Author: V. Gopala Gowda
Bench: V. Gopala Gowda
ORDER
1. In all these writ petitions the petitioner is BPL Group of Companies Karmikara Sangh, first respondent is the State Government, respondent 2 is the Commissioner of Labour, respondent 3 is the Assistant Labour Commissioner and Conciliation Officer and the 4th respondent is the management of various units of the company. The petitioner is aggrieved by the prohibition of strike by the workers of 4th respondent under Annexure-A and the order of reference at Annexure-B referring the industrial disputes raised by the petitioner-Union for adjudication. The petitioner is aggrieved by the order of reference on the ground that all the points of dispute raised by it have not been referred by the Government. Hence, the common prayers in all these writ petitions is to declare the impugned orders at Annexures-A and B as illegal, arbitrary and unjust, to direct the first respondent to refer all the points of dispute by issuance of a fresh order of reference and to grant interim relief under Section 10-B of the Industrial Disputes Act, 1947 (Karnataka Amendment) Act, 1988 (hereinafter referred to as 'the Act').
2. Since the facts are common, the parties are common except the 4th respondent, the law involved is same and the reliefs sought for are identical, all these writ petitions were heard together and disposed of by this common order.
3. The facts leading to the present writ petitions are that the petitioner-Union submitted charter of demands to the management of 4th respondent seeking better service conditions to the workmen. As the demands were not fulfilled and the managements of 4th respondent did not came forward to resolve the claims, the petitioner-Union gave a call for strike and the strike was continued demanding implementation of the demands. Various allegations are made in the writ petitions against the 4th respondent managements and they are not necessary for the disposal of these writ petitions. Ultimately, the disputes raised by the petitioner-Union were referred for adjudication by the impugned orders at Annexure-B and the strike was prohibited. In those circumstances the petitioner-Union has approached this Court seeking the reliefs referred to above.
4. Mr. Anantharam, learned Counsel for the petitioner-Union submits that the Government should have referred all the points of dispute for adjudication. He submits that some of the disputes relating to lay-off, suspension, termination, justification of strike etc., have not at all been referred for adjudication. He therefore submits that the exercise of power by the Government is in contravention of the law laid down by the Supreme Court in the case of Delhi Administration v Workmen of Edward Keuenters and Another . In connection with the prohibition of strike, Mr. Anantharam placed reliance on the decision in Metal Box India Limited v State of Tamil Nadu, and submits that while exercising the power under Section 10(3) of the Act, it is not mentioned that the prohibition of strike was for maintaining industrial peace and therefore the order prohibiting the strike is bad in law. The ground urged for attacking the impugned orders at Annexure-B is that the Government has not granted interim relief under Section 10-B of the Act and thereby the Government has failed to exercise the power under Section 10-B of the Act. Reliance is placed on the decision reported in AIR 1959 SC 1344 (sic), in this regard.

WRITTEN TASK 1: In the court order above, transcribe the passage that begins at "2. Since the" and stops after "this common order.".
WRITTEN TASK 2: Write the next part of the court order on the BPL Group workers' union writ petitions, picking up after its last sentence.

DATASET EXCERPT:

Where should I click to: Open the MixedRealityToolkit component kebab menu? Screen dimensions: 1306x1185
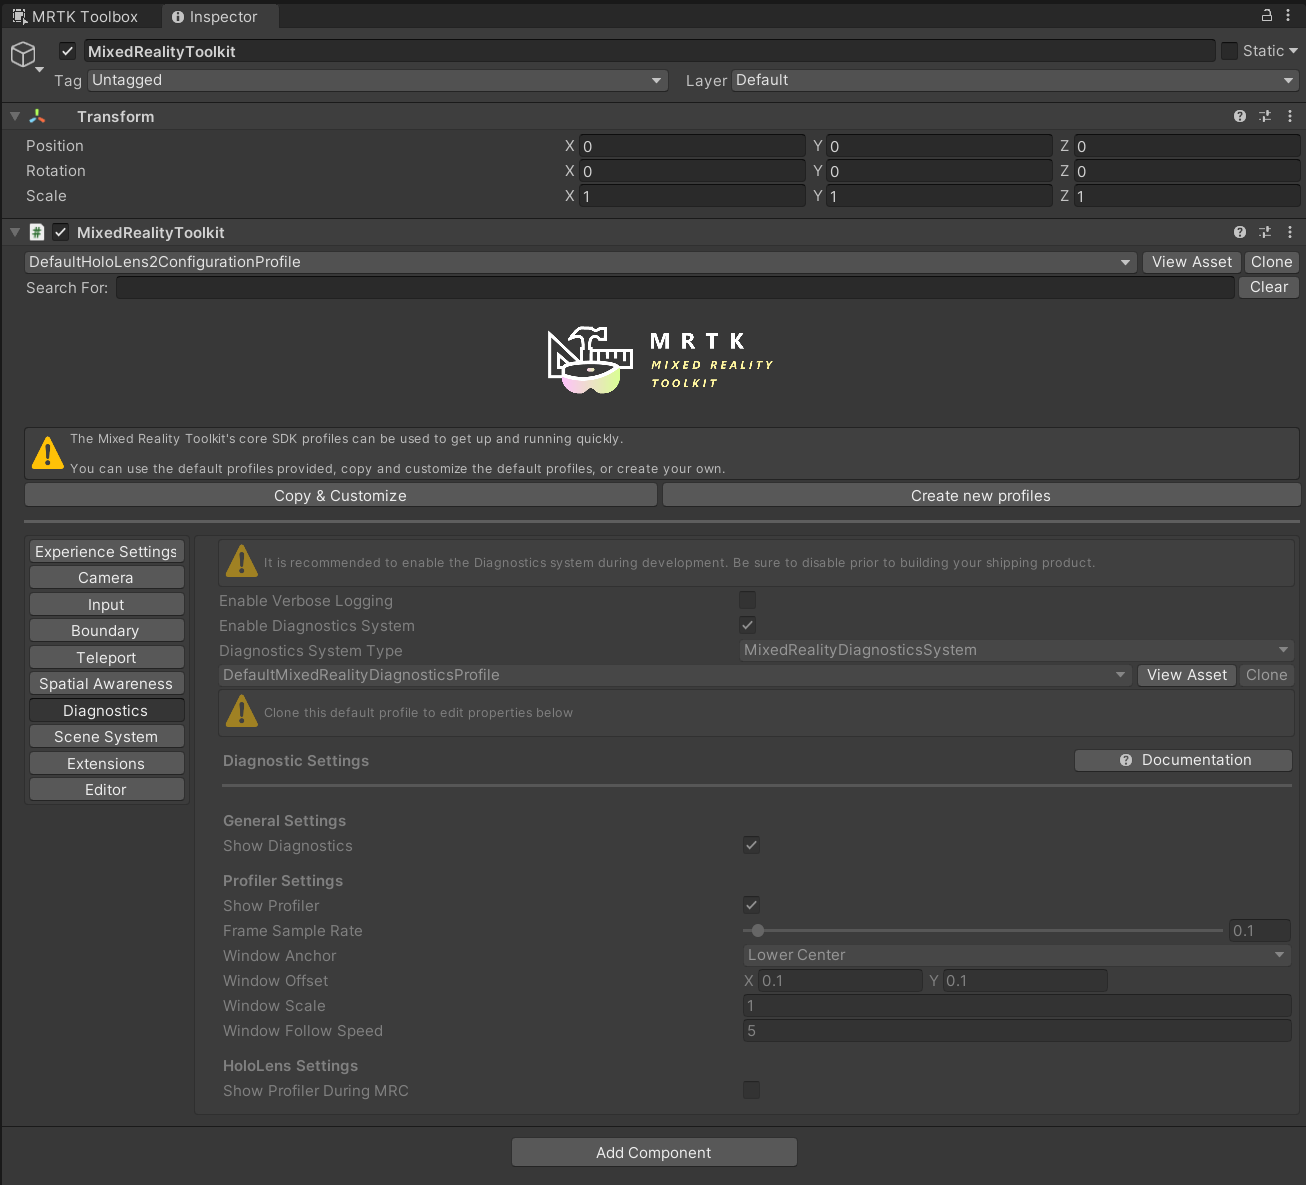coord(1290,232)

EXPECTED ANSWER 1:
2. Since the facts are common, the parties are common except the 4th respondent, the law involved is same and the reliefs sought for are identical, all these writ petitions were heard together and disposed of by this common order.

EXPECTED ANSWER 2:
5. A detailed statement of objection is filed on behalf of the 4th respondent in all these writ petitions traversing various contentions and denying the allegations made against the 4th respondent and seeking to justify the impugned orders. Mr. K. Kasturi, learned Counsel for the 4th respondent, vehemently submitted that the power under Section 10-B of the Act has been properly exercised by the Government on the basis of the report submitted by the Conciliation Officer and hence, the reference made is proper. The Counsel submits that the Government did not grant interim relief having regard to the revision of wages made by the 4th respondent during May and July, 1997 and that was the relevant consideration which weighed the mind of the Government for not granting the interim relief. As regards the order of reference, the Counsel submits that substantial points of dispute agitated before the Conciliation Officer had been taken into consideration, points were formulated and the disputes were referred and merely because some of the points of disputes are not referred for adjudication, the same will not vitiate the entire action of the State Government in prohibiting the strike and making the orders of reference. Mr. Kasturi also placed reliance on the decision relied upon by Mr. Anantharam in the case of Delhi Administration cited supra and submitted that in case only one point of dispute was referred for adjudication but in the instant cases all the points of dispute except a few have been referred and therefore the said decision has no application to the facts of the instant cases. The Counsel submits that this Court should not exercise its power under Article 226 of the Constitution to interfere with the impugned orders unless it is shown that what have been referred for adjudication are not industrial disputes. The Counsel for the management prays for dismissal of the writ petitions.
6. Mr. Mehaboob Ali Khan, learned Additional Government Advocate, appearing on behalf of respondents 1 to 3, has produced the records pertaining to these matters maintained by the Labour Department and the Government. He submits that the Government has prohibited the strike in order to maintain industrial peace and harmony in the industry, which is the statutory duty of the Government. He further submits that interim relief was not granted and that issue has been referred by the Government for adjudication. It amounts to rejection of the claim of the workmen for interim relief. He fairly submits that even after the orders of reference made to the Industrial Tribunal, the left out points of dispute could be referred by issuing a corrigendum or addendum to the orders of reference and in all fairness he submits that the Government is bound to and is willing to pass appropriate orders in respect of the left out points of disputes expeditiously.
7. As regards the disputes not referred by the Government are concerned, Mr. Anantharam has furnished the details of such disputes in all these writ petitions and copies are also furnished to the learned Additional Government Advocate with regard to various points of disputes that were requested to be referred in respect of each of the unit of fourth respondent. Having regard to the submission made by the learned Additional Government Advocate that the Government will refer the left out points of disputes for adjudication to the Industrial Tribunal, without considering the contentions advanced by the learned Counsel for the parties in this regard, it would be suffice if an appropriate direction is issued to the Government in that regard.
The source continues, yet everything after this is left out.